-- SUPPLIED MATERIAL follows --

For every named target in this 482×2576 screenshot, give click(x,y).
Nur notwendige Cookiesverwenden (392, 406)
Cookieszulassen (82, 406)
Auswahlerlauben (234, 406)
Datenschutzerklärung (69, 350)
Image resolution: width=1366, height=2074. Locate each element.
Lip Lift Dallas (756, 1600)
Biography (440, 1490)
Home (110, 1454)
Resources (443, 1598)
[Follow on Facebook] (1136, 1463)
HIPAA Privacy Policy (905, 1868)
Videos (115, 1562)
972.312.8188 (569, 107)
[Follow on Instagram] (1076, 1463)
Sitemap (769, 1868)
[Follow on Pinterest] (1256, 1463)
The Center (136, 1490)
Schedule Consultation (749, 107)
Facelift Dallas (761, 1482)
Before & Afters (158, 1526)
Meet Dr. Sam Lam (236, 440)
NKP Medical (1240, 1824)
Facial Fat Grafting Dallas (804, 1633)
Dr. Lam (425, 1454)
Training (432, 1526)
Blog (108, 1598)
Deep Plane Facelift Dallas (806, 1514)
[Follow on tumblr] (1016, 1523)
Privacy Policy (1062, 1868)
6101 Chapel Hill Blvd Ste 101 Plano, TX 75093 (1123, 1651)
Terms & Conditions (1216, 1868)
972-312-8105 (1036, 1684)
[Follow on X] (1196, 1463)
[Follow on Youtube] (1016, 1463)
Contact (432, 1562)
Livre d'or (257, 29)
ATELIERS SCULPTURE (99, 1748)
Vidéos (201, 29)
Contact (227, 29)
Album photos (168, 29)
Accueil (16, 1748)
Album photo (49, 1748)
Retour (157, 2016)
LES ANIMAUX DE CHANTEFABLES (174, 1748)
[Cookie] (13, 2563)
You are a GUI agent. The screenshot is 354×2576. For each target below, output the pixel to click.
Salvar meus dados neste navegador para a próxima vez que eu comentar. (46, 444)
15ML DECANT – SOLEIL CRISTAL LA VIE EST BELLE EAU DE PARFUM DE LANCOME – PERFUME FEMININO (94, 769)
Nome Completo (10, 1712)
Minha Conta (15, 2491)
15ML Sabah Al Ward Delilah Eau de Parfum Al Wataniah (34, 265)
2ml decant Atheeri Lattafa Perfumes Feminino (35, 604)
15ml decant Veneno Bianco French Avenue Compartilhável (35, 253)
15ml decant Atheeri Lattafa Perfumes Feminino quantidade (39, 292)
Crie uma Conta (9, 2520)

-- SUPPLIED MATERIAL concluded --

TASK REQUIREMENTS >> Search the data for the string "Lattafa" and copy every line where it appears.

RESPONSE BOX >>
2ml decant Atheeri Lattafa Perfumes Feminino (35, 604)
15ml decant Atheeri Lattafa Perfumes Feminino quantidade (39, 292)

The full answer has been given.